> _TASK INSTRUCTIONS_
Pull every line holding the string "Identify" from the records below.
[Opening RECORDS SHOWN section]
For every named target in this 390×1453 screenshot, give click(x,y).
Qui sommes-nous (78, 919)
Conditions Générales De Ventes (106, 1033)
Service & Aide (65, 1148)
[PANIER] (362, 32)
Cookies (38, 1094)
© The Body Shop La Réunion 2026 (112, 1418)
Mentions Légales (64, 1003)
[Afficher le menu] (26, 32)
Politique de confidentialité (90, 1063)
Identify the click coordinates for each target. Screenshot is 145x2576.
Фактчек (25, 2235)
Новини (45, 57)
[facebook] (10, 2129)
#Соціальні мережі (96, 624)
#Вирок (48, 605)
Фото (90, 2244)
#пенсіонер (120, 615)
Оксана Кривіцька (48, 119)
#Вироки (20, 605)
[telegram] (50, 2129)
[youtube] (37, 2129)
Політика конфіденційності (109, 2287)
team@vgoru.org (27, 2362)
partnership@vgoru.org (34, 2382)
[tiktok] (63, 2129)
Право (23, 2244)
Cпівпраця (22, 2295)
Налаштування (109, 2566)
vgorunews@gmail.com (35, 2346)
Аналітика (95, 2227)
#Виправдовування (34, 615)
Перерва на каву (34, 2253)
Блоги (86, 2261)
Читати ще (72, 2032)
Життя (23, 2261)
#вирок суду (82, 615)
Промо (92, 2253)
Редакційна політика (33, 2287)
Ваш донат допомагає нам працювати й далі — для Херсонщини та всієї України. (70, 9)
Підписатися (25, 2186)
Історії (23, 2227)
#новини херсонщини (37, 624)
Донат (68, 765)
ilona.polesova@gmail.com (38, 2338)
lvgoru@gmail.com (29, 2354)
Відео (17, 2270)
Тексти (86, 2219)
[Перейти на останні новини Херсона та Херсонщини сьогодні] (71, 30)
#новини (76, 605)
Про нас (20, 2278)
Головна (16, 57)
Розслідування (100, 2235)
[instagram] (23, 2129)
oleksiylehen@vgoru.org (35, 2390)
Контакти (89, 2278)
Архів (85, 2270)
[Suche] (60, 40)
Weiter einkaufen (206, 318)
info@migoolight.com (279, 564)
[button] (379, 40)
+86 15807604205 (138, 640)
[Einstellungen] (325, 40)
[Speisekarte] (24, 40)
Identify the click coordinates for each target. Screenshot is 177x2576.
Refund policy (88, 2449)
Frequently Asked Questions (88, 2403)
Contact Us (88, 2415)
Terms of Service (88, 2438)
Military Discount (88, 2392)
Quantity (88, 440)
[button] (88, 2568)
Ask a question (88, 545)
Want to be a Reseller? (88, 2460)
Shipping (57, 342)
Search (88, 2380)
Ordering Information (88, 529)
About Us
[Closing RECORDS SHOWN section]
[Opening RECORDS SHOWN section]
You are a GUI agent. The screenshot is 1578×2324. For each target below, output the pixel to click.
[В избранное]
[Closing RECORDS SHOWN section]
> _EXERCISE ANSWER_
Identify the click coordinates for each target. Screenshot is 145x2576.
Identify the click coordinates for each target. Screenshot is 177x2576.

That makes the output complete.